When Bob started college at Midwestern State University (MSU now, but MU then) it was to become an English teacher, but once he took a pottery class, he fell in love. “When I was in my first senior year, I asked Wanda Cole, the ceramics teacher, if I could take ceramics as a play course,” he said with a smile. He counts her as another of his major artistic influences.
Bob ended up expanding his education by participating in a “dream come true”, around the world by ship, college sponsored trip. Chapman College in Orange, California, in partnership with World Campus Afloat, allowed Bob to see much of the world and study art and culture in many world ports. Art was quickly becoming a major part of Bob’s life.
During his college days, Bob also took some time off from higher education to move to California. At one point, he had a booth at the Laguna Beach Sawdust Festival. “During that time, I did everything I could to sell art,” he said. There, he and a couple of friends dressed as hippies and sold ceramics and other forms of art. Not having access to a kiln, limited his artistic output, but that did not deter him. He learned of a cold water dye called Procion that reacted chemically and with the cold water you could apply it like paint. I said, ‘Let’s try it on velvet and it worked!” Bob explained, “I wound up making clothes and stretching velvet and dying them. I went to JC Penny’s and I bought a Simplicity sewing book and a sewing machine and started creating and selling my wares myself,” he said. “I even sold clothes to Neiman Marcus and Dillards.”
I eventually came back to MSU, was here for a spring semester, but then decided that I wanted to change my major, so I moved back to California again,” Bob said. Three more years of being immersed in a thriving art community paid off. Bob was ready to move on with his formal education, so it was back to Texas again! He eventually graduated with a Bachelor of Science of Education from MSU. He was certified to teach all levels of art classes, and had a Bachelor of Fine Arts in ceramics and painting.
“The year I graduated from MSU, though, the Texas legislature decided to do away with art in the elementary schools, and the music teacher would usually take over the art,” he said. This put a damper on securing a job as an art teacher, so Bob worked at retail clothing sales and real estate sales. This did not stop Bob from pursuing his art. He eventually procured an art show at the Backdoor Theater and became very involved with the theater. In fact, it was there that he met his wife Debbie during tap lessons for the show Anything Goes.

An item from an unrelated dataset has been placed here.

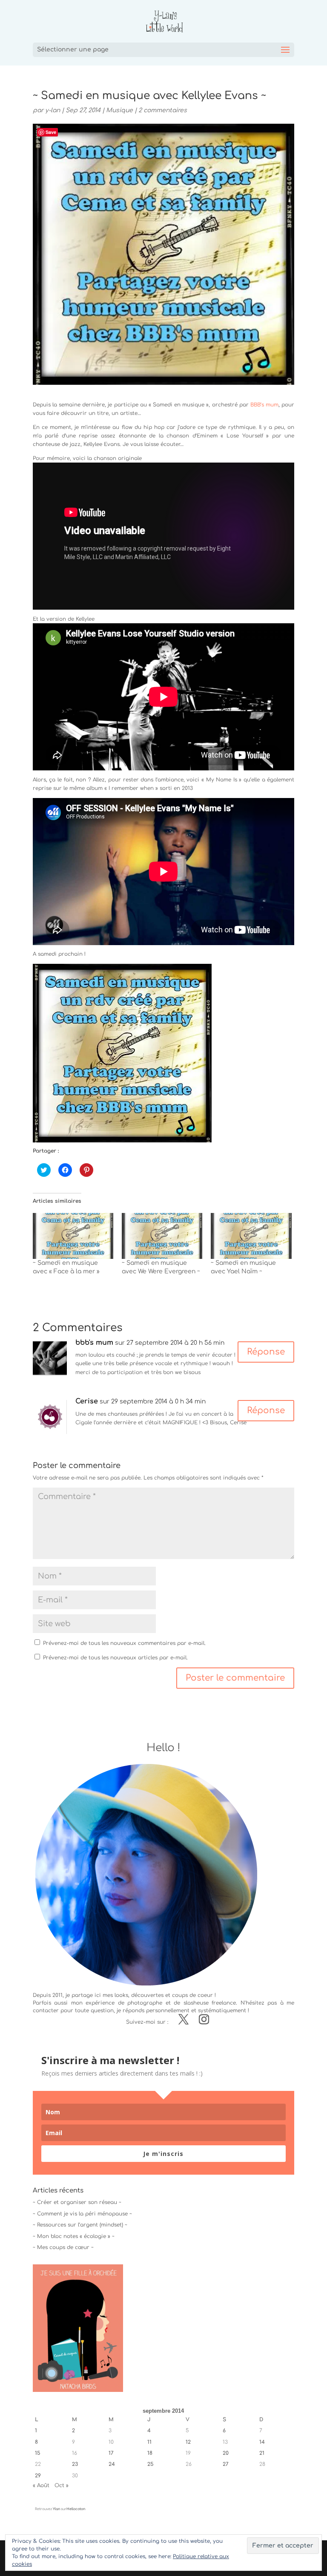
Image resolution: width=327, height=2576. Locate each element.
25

His love of theater eventually led to a career of teaching drama and theater at Burkburnett High School. He was also inducted into the Texas Thespian Hall of Fame. These events took him into his retirement and more time with his art. He enjoys dying silk scarves and working with his beloved ceramics. Bob shows his ceramics at the Wichita Falls Art Association Gallery and sells his works at fairs. Bob is also a featured artist in the upcoming Art & Soul Festival.
“From back in the 60’s my goal was to get people to stop and look at my art. I like for people to pick up my art. I think picking up things is good.” he said. Words from a true artist!